In the listing below, find each line containing "resolution" and report it.

**SUPPLIED MATERIAL:**
----------

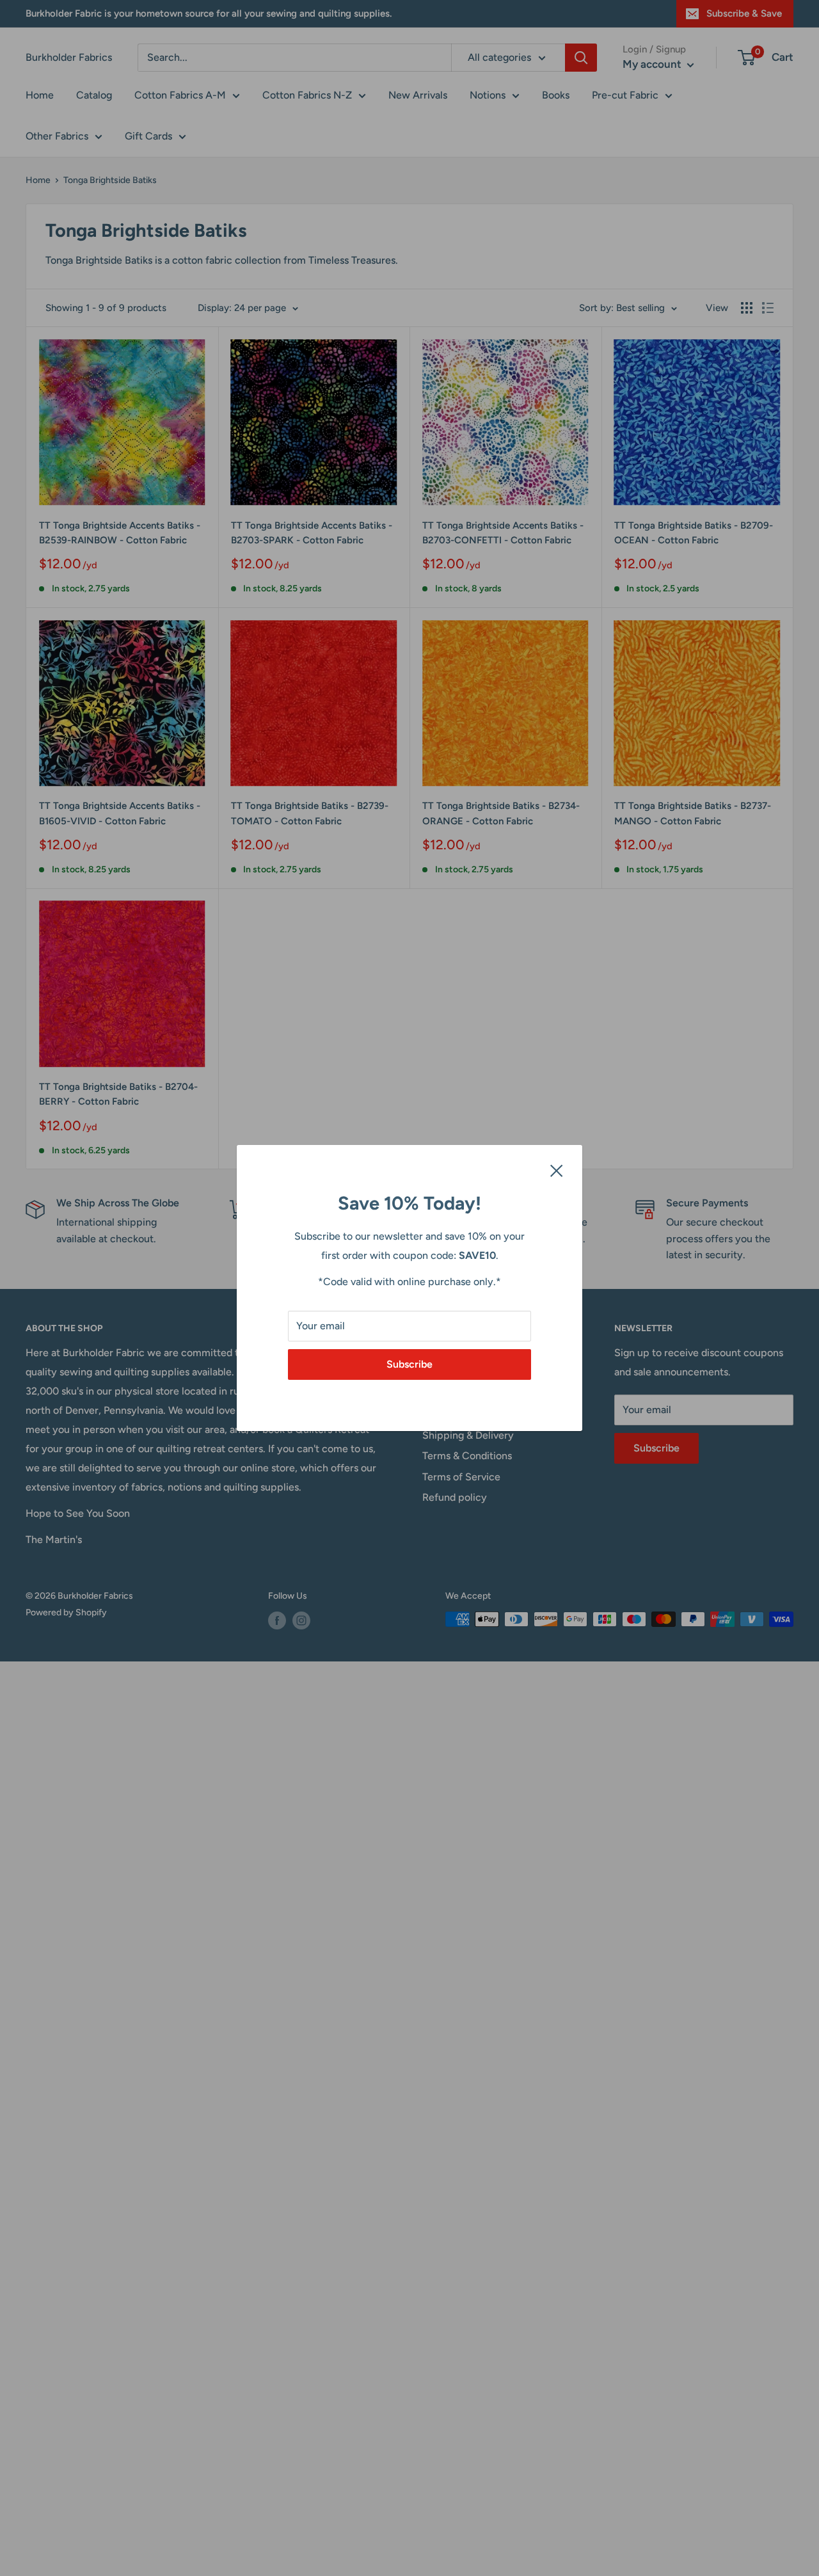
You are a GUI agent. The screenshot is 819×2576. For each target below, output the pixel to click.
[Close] (556, 1170)
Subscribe (409, 1364)
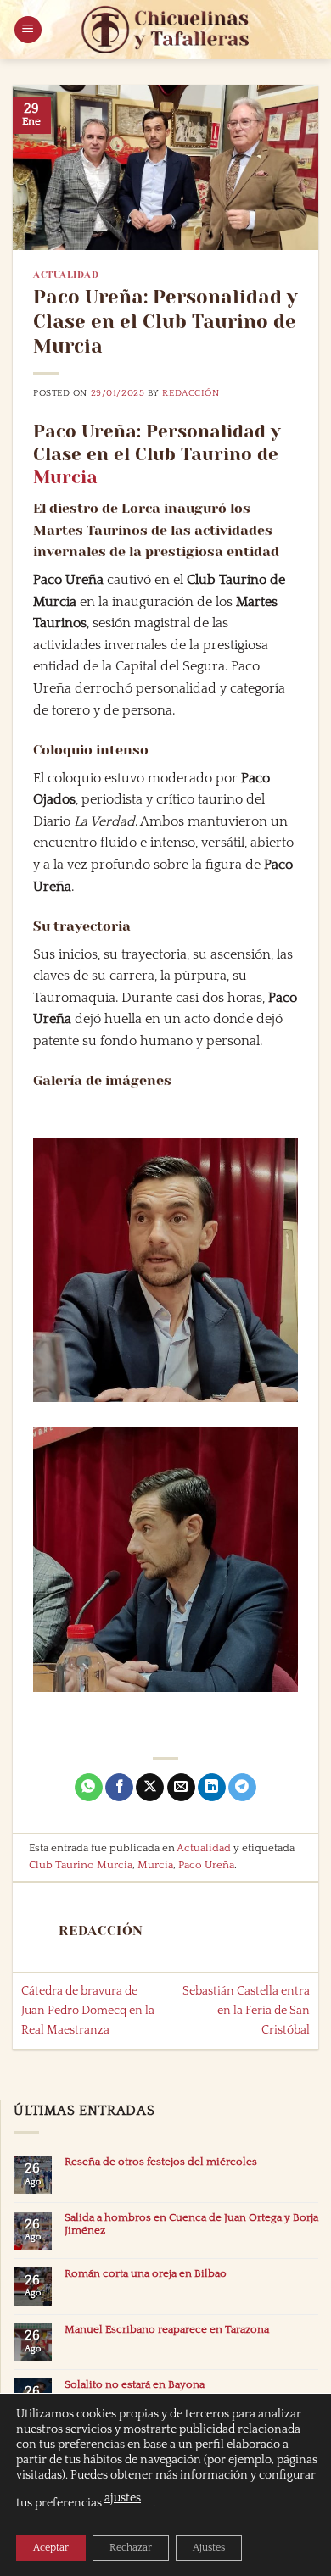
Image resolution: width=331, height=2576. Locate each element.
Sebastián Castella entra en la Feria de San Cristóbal (246, 2010)
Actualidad (66, 275)
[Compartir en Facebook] (119, 1787)
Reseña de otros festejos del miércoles (161, 2161)
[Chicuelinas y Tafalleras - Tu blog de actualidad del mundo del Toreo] (165, 29)
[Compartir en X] (150, 1787)
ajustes (122, 2498)
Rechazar (130, 2547)
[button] (28, 30)
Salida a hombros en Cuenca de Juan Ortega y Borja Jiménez (191, 2224)
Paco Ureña (206, 1865)
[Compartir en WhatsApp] (89, 1787)
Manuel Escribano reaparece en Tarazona (167, 2329)
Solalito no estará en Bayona (135, 2384)
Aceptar (51, 2547)
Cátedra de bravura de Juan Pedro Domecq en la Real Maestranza (87, 2010)
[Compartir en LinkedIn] (212, 1787)
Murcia (65, 477)
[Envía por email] (181, 1787)
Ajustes (209, 2547)
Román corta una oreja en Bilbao (146, 2273)
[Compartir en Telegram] (242, 1787)
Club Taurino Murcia (80, 1865)
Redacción (190, 393)
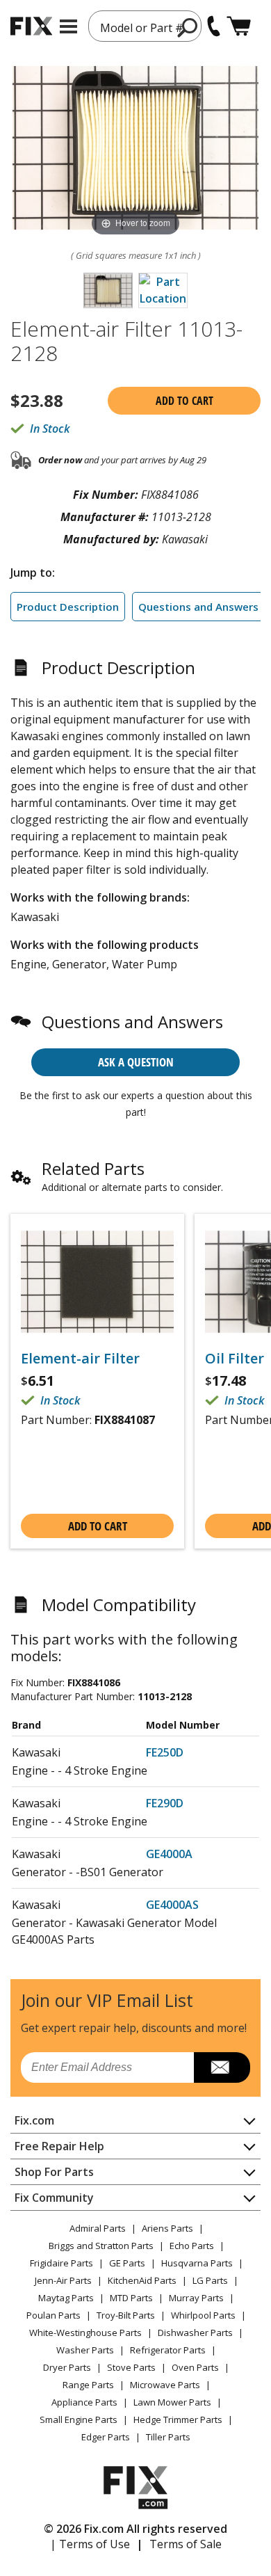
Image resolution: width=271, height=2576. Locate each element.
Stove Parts (131, 2367)
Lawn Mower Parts (172, 2402)
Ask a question (136, 1062)
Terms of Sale (185, 2544)
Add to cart (184, 400)
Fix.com (34, 2120)
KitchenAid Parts (142, 2280)
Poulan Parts (53, 2315)
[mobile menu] (68, 26)
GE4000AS (172, 1904)
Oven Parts (195, 2367)
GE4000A (169, 1854)
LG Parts (210, 2280)
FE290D (164, 1803)
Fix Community (54, 2197)
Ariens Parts (167, 2228)
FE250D (164, 1752)
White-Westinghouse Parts (85, 2332)
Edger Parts (105, 2437)
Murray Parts (196, 2297)
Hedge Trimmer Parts (177, 2419)
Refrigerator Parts (168, 2350)
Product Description (68, 607)
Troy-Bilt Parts (126, 2315)
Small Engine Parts (78, 2419)
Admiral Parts (97, 2228)
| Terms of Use (90, 2544)
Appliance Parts (84, 2402)
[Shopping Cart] (239, 26)
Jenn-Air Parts (63, 2280)
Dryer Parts (67, 2367)
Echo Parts (192, 2245)
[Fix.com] (31, 26)
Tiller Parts (168, 2437)
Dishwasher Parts (195, 2332)
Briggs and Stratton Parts (101, 2245)
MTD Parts (131, 2297)
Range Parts (88, 2384)
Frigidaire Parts (61, 2263)
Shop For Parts (54, 2171)
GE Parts (127, 2263)
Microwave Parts (165, 2384)
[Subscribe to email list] (222, 2067)
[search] (187, 27)
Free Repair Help (59, 2146)
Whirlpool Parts (203, 2315)
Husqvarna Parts (197, 2263)
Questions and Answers (198, 607)
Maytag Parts (66, 2297)
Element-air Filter (80, 1358)
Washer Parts (85, 2350)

----------

**TASK ANSWER:**
Image resolution: width=331, height=2576. Locate each element.
Image resolution: width=271, height=2576. Locate each element.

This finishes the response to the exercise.